Material provided Block Start

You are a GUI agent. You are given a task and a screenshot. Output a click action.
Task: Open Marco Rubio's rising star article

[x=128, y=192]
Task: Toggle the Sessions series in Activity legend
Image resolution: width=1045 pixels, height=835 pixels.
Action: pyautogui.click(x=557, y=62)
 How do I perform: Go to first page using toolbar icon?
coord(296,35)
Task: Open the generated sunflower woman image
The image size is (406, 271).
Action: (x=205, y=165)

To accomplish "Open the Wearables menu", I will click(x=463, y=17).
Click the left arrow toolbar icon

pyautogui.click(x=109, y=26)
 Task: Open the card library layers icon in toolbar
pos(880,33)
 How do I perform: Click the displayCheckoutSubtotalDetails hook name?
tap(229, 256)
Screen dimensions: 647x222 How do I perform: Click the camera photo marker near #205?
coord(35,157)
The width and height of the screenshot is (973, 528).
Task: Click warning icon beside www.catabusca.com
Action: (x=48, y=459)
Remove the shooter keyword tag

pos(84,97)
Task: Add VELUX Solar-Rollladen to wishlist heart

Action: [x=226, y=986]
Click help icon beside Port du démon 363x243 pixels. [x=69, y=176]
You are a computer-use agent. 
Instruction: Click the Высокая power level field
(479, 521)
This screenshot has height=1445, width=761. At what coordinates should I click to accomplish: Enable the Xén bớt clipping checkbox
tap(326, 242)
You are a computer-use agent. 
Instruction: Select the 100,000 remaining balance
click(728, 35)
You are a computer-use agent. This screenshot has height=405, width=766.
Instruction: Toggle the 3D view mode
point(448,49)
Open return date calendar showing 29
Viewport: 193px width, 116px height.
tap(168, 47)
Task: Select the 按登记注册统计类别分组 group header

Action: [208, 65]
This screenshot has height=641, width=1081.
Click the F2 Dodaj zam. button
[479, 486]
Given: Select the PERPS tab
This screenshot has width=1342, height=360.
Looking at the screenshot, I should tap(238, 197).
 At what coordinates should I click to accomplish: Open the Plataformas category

Material provided Block End

An exact reproduction of the listing is needed.

• **Response**
You are a GUI agent. You are given a task and a screenshot. Output a click action.
Task: Open Marco Rubio's rising star article

[x=128, y=192]
Task: Toggle the Sessions series in Activity legend
Image resolution: width=1045 pixels, height=835 pixels.
Action: pyautogui.click(x=557, y=62)
 How do I perform: Go to first page using toolbar icon?
coord(296,35)
Task: Open the generated sunflower woman image
The image size is (406, 271).
Action: (x=205, y=165)

To accomplish "Open the Wearables menu", I will click(x=463, y=17).
Click the left arrow toolbar icon

pyautogui.click(x=109, y=26)
 Task: Open the card library layers icon in toolbar
pos(880,33)
 How do I perform: Click the displayCheckoutSubtotalDetails hook name?
tap(229, 256)
Screen dimensions: 647x222 How do I perform: Click the camera photo marker near #205?
coord(35,157)
The width and height of the screenshot is (973, 528).
Task: Click warning icon beside www.catabusca.com
Action: (x=48, y=459)
Remove the shooter keyword tag

pos(84,97)
Task: Add VELUX Solar-Rollladen to wishlist heart

Action: [x=226, y=986]
Click help icon beside Port du démon 363x243 pixels. [x=69, y=176]
You are a computer-use agent. 
Instruction: Click the Высокая power level field
(479, 521)
This screenshot has height=1445, width=761. At what coordinates should I click to accomplish: Enable the Xén bớt clipping checkbox
tap(326, 242)
You are a computer-use agent. 
Instruction: Select the 100,000 remaining balance
click(728, 35)
You are a computer-use agent. This screenshot has height=405, width=766.
Instruction: Toggle the 3D view mode
point(448,49)
Open return date calendar showing 29
Viewport: 193px width, 116px height.
tap(168, 47)
Task: Select the 按登记注册统计类别分组 group header

Action: [208, 65]
This screenshot has height=641, width=1081.
Click the F2 Dodaj zam. button
[479, 486]
Given: Select the PERPS tab
This screenshot has width=1342, height=360.
Looking at the screenshot, I should tap(238, 197).
 At what coordinates should I click to accomplish: Open the Plataformas category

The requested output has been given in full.